>> START Data supplied

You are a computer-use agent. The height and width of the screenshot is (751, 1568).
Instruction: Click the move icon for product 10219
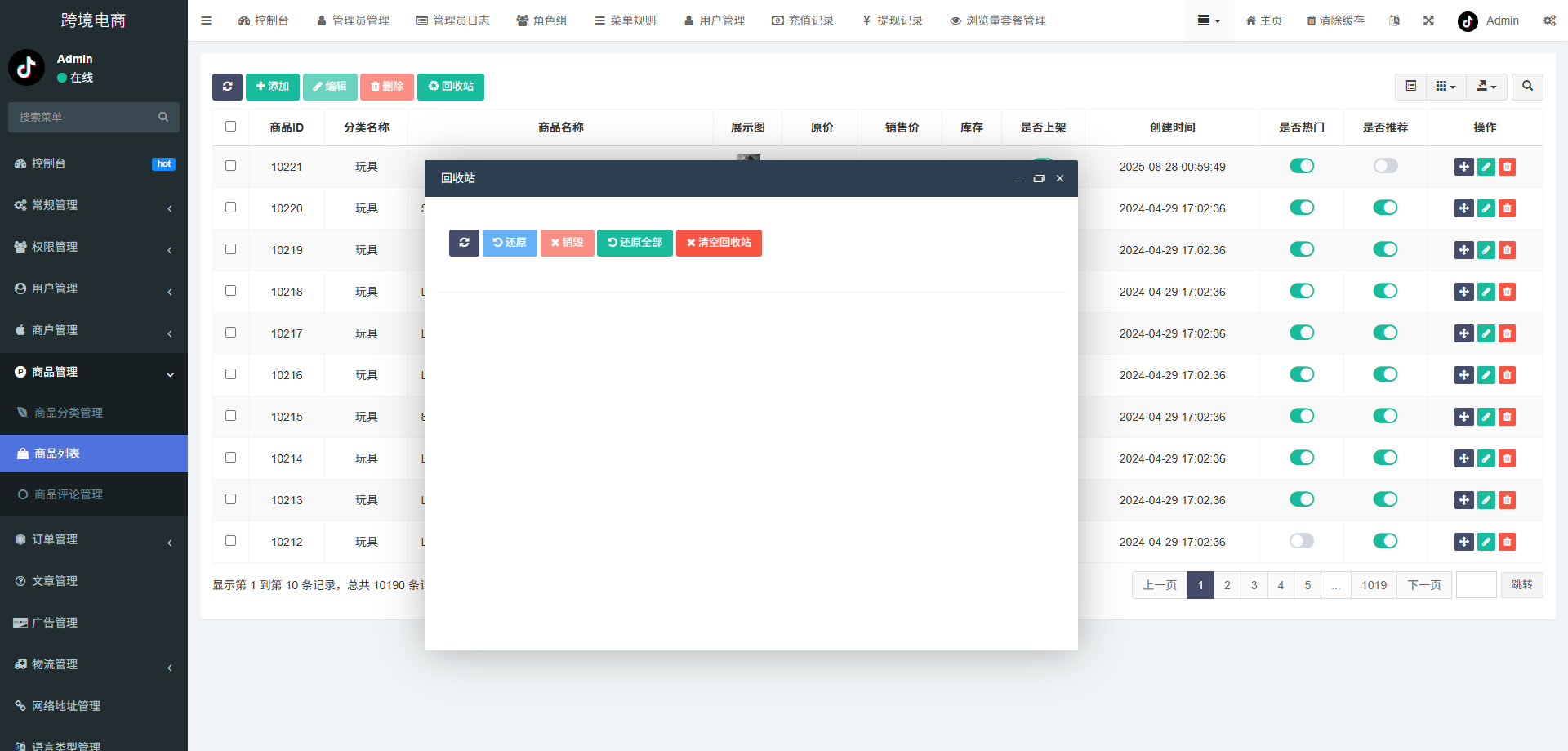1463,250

>> END Data supplied
>> START Data supplied

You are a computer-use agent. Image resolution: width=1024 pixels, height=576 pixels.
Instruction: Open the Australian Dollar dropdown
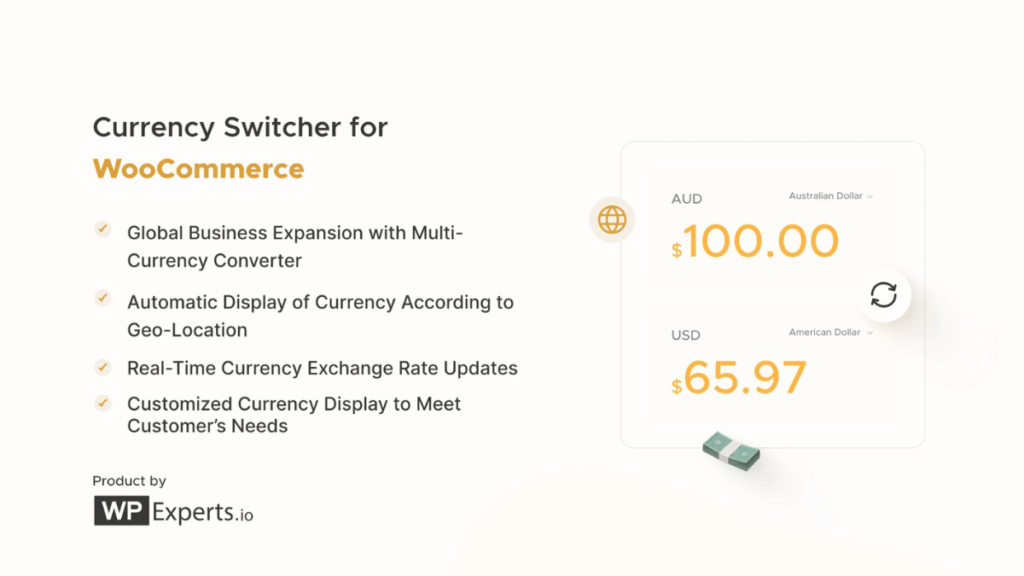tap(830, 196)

>> END Data supplied
>> START Data supplied

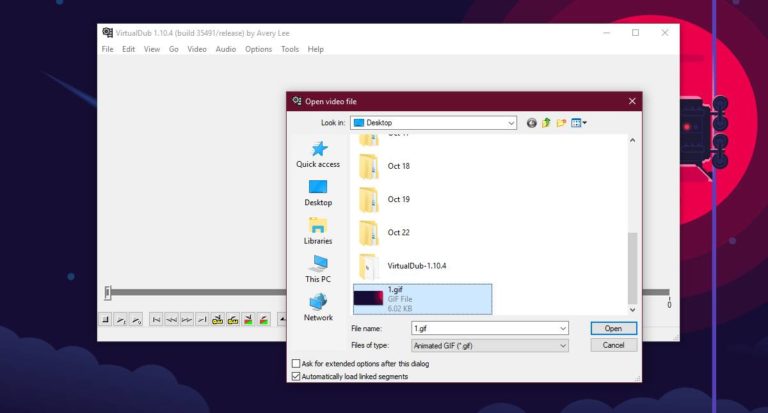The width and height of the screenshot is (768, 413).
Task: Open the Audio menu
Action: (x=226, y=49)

>> END Data supplied

## Request
Transcribe the material without alteration, beginning with the line that contains "The width and" and ending after the line that contains "Action: (x=226, y=49)". Omit the pictures from the transcription.

## Response for this exercise
The width and height of the screenshot is (768, 413).
Task: Open the Audio menu
Action: (x=226, y=49)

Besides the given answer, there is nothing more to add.